La difficulté pour nous est de trouver un équilibre nouveauté ­ tradition, de vivre le thème de la nouveauté, de la réalité nouvelle du peuple de la nouvelle alliance, tout en étant conscients que privilégier la nouveauté au détriment de la tradition produit la superficialité.

L'Église au XXIe siècle: quelques enjeux stratégiques
Selon Rm 12.2, notre intelligence doit être transformée, renouvelée. Au travers du dynamisme de Paul, nous pouvons être amenés nous aussi à réfléchir, à approfondir notre pensée. Par exemple, quand il arrivait dans une ville, il allait d'abord dans les synagogues prêcher l'Évangile.
Quand en 57, il écrit son épître aux romains, sa réflexion a beaucoup mûri par rapport à son épître aux galates, écrite environ dix ans plus tôt (en 48). Par exemple, quand il parle de la circoncision, il a réalisé entre-temps qu'Abraham a été justifié en Gn 15, alors que la circoncision n'est apparue que plus tard (Gn 17). Ce qui fait que la justification précède la circoncision et donc il n'est pas nécessaire que les païens convertis se fassent circoncire.

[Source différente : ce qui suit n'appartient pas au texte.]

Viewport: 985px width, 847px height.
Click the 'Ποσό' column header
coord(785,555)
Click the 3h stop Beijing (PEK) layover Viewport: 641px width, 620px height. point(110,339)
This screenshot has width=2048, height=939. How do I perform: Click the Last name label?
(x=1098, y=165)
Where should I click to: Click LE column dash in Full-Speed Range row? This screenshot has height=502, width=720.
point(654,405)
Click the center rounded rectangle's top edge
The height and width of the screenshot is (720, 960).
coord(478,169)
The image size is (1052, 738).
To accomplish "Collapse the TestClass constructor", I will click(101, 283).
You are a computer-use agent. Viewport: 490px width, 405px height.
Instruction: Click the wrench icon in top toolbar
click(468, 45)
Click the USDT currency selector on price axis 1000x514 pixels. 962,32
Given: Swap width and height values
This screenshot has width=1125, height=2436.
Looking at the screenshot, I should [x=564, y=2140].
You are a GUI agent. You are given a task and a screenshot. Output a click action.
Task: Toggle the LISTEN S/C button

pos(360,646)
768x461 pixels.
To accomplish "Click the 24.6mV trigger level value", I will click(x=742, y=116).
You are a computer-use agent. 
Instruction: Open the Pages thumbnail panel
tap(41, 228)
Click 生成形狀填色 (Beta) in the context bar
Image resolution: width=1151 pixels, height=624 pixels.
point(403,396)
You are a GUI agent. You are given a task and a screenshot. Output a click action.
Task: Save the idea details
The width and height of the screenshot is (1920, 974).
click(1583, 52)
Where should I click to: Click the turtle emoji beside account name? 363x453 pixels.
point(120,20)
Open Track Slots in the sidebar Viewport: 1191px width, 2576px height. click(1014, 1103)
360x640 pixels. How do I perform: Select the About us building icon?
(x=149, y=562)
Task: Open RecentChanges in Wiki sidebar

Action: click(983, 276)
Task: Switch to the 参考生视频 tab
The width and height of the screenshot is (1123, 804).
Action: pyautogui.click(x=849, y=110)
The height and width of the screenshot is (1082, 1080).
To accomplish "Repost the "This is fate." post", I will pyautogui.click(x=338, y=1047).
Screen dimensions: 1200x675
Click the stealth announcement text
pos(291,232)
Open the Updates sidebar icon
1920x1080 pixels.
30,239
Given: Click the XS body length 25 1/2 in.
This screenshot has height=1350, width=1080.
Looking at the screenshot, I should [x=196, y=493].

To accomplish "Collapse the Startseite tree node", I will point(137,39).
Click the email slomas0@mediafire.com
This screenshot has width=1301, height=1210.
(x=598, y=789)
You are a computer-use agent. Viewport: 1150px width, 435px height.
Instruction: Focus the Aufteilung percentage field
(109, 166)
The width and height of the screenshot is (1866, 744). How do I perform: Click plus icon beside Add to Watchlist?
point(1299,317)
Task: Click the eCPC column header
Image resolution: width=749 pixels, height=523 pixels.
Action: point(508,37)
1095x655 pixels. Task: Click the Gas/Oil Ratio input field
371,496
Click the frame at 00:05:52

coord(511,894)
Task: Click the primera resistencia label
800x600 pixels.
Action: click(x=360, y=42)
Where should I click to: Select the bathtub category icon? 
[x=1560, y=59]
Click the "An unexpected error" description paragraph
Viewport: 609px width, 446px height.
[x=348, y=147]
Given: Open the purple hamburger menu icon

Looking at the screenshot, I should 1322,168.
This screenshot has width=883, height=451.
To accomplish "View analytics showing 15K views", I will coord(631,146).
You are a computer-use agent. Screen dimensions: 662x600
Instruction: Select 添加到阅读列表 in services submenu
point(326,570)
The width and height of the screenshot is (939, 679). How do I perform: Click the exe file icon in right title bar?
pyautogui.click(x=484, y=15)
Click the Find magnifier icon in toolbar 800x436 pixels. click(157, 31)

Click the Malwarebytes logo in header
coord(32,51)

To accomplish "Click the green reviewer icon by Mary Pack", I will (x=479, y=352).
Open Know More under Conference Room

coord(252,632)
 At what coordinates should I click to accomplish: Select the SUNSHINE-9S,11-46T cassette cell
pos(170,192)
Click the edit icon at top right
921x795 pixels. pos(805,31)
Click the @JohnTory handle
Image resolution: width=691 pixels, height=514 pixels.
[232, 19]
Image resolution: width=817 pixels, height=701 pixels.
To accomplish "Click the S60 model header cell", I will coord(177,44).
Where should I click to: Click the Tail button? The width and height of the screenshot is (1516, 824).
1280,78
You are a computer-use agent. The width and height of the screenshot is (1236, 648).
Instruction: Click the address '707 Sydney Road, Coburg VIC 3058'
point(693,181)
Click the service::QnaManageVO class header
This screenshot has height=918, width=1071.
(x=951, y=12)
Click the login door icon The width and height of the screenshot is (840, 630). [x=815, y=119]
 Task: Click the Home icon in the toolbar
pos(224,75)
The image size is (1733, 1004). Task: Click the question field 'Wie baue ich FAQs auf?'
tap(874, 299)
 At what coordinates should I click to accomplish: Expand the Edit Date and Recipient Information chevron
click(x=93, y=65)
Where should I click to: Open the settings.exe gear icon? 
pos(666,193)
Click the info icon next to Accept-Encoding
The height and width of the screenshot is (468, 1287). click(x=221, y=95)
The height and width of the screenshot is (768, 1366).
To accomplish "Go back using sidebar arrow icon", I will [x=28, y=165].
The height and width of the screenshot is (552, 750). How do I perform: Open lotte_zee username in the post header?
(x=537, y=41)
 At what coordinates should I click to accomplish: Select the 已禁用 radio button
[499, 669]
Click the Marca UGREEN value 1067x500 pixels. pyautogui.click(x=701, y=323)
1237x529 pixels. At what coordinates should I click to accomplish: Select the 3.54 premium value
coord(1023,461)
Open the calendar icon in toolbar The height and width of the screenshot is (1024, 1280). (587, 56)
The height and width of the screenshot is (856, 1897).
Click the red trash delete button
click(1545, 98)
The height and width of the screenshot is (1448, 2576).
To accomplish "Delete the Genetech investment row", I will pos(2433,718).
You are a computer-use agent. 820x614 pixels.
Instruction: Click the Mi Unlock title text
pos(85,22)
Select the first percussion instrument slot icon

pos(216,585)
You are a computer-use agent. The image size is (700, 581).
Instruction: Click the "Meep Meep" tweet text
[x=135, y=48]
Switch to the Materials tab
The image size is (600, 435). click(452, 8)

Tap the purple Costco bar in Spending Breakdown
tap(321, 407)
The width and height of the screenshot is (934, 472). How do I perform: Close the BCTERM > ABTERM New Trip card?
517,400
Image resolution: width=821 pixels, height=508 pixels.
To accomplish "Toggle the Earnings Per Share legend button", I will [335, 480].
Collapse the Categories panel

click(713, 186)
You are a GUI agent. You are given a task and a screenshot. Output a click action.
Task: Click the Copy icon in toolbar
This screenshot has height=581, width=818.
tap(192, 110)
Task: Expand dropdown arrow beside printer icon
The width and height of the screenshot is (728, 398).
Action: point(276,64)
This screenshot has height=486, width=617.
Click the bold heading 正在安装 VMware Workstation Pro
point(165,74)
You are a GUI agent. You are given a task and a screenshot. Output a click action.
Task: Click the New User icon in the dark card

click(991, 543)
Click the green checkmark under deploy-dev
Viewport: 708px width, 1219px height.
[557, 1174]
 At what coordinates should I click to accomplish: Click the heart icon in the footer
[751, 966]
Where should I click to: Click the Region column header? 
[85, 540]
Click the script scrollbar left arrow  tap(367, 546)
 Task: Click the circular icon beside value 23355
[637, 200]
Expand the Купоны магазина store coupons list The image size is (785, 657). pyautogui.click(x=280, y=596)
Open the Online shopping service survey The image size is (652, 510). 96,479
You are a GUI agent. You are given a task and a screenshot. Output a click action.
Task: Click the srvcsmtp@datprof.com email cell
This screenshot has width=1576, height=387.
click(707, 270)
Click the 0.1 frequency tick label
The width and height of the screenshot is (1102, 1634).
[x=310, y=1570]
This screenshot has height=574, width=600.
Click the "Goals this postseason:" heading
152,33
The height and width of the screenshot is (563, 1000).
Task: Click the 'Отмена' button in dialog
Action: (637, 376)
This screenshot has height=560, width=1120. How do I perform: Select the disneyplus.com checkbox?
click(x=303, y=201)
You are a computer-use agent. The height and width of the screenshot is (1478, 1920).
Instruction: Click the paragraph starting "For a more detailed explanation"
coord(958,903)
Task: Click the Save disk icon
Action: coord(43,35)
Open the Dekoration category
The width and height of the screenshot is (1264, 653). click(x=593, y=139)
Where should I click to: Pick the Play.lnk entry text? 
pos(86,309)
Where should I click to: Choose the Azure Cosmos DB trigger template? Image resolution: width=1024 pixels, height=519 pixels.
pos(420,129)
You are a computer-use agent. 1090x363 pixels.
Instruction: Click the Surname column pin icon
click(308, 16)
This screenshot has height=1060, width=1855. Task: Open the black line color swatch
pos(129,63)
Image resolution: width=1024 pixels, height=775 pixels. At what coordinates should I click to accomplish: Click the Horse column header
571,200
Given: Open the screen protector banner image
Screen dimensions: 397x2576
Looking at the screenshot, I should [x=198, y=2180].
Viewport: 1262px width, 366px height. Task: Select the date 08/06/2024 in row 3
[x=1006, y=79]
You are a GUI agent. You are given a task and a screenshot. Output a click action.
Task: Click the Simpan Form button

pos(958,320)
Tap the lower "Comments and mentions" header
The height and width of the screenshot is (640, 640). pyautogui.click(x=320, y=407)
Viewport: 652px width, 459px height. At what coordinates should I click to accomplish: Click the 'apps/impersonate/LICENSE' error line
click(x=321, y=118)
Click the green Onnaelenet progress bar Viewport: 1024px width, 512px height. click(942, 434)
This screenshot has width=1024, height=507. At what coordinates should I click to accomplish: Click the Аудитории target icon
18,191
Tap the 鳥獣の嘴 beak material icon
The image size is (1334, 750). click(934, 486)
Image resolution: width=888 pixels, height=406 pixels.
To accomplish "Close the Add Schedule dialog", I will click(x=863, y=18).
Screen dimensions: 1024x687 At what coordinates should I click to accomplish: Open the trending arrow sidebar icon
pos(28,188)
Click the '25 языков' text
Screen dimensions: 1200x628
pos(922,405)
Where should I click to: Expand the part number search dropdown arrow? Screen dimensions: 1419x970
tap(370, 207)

Et nous, réfléchissons-nous à l'Évangile que nous prêchons, ou répétons-nous simplement ce que nous avons appris? Parler par exemple de repentance n'a plus aucune pertinence dans le monde d'aujourd'hui, mais il est important d'avoir une réponse pertinente à la question: "Qu'est-ce que l'homme?"
Consacrons-nous du temps à communiquer l'Évangile intelligemment, en répondant aux interrogations des gens?
Réflexion sur l'Église
On constate une évolution théologique chez Paul sur l'Église entre ses épîtres aux corinthiens et aux éphésiens: dans Cor et Rm, l'Église est vue comme le corps de Christ alors que dans Éph et Col, Christ est la tête de l'Église. Dans Cor et Rm, Paul développe l'image grecque du corps : tout chrétien a sa place dans ce corps. Alors que dans Éph et Col, l'Église et le chrétien forment un corps tous ensemble, il y a une sorte d'unité organique.
Ne devrions-nous pas aussi réfléchir à notre définition de l'Église? Réfléchissons-nous vraiment à ce qu'implique l'unité de l'Église, avec notre multitude de dénomination? Par exemple favoriser les relations entre Églises d'une même localité...
D'autre part, Paul réagit face à l'hérésie du protognosticisme au premier siècle en parlant du logos - cher aux stoïciens - mais pour dire que ce logos est devenu homme pour nous sauver. Dans beaucoup de domaines (l'homosexualité par ex.), nous nous satisfaisons de dire "C'est une hérésie! " sans réfléchir à pourquoi c'en est une. Nous sommes appelés à réfléchir à notre responsabilité en tant que chrétiens.
Dernier exemple: dans toutes les épîtres du NT adressées à des Églises, il n'y a aucune exhortation à évangéliser, alors que nous nous culpabilisons si souvent si nous n'avons amené personne à Christ la dernière année. Dans 1Cor 9.16, Paul dit: "Malheur à moi si je n'évangélise!", pas : "Malheur à vous".
L'évangélisation est un ministère réservé à certains, mais tout chrétien est appelé à incarner la nouveauté de l'Évangile, à être un témoin de cette Bonne Nouvelle là où il est, à répondre avec douceur aux interrogations des autres. Ceci entraîne une revalorisation des ministères, et encourage chacun à ne pas se culpabiliser, mais à être un témoin là où il est.
Priez et réfléchissez à votre manière de communiquer l'Évangile et de répondre aux questions de votre entourage.
Christian BURY (aidé pour les deux premières parties par un article paru dans l'Info-FEF 89, septembre 2001, p. 9-15).